The opinions goes on:

“Access to . . . education . . . must be inclusive of talented and qualified individuals of every race and ethnicity, so that all members of our heterogeneous society may participate in the educational institutions that provide the training and education necessary to succeed in America.”

And even the basic credibility and legitimacy of our nation’s institutions is at stake:

“In order to cultivate a set of leaders with legitimacy in the eyes of the citizenry, it is necessary that the path to leadership be visibly open to talented and qualified individuals of every race and ethnicity. All members of our heterogeneous society must have confidence in the openness and integrity of the educational institutions that provide this training.”

With that kind of language, there’s no question that diversity is a compelling interest.

Now, for those who you who work on the ground, developing and implementing policies, the court’s approach to narrow tailoring – the second prong of its strict scrutiny looking at how well a policy fits the goal of diversity – is just as important as the broad statements on the value of diversity and racial integration.

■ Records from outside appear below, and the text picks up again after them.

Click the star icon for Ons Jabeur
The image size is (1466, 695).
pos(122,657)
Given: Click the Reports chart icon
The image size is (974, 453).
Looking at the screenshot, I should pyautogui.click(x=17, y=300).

The court laid down specific guidelines for us to follow in designing programs: admissions policies have to flexible; you can’t use quotas, set-asides, or separate tracks for minority students; programs can’t unduly burden non-minority students; you have to look at race-neutral alternatives; and you have to establish review systems that allow you to revise or end the programs if they’re no longer necessary – in other words, there should be some ways of setting time limits on the policies.

Since I’ve mentioned time limits, let me mention a passage in the Court’s opinion that’s received a lot of attention: the language that suggests that race-conscious policies ought to be unnecessary 25 years from now. Now, this is a point that not everyone agrees on, but this is my take: that passage isn’t a ruling that affirmative action programs will become illegal in the year 2028. The 25-year goal is an admonition, a statement of aspiration of where we as a nation should be in a generation. In the same way that twenty five years had passed since the Bakke decision, the Court was looking forward 25 years and projecting where we could – and should – be when it comes to addressing racial inequality in America.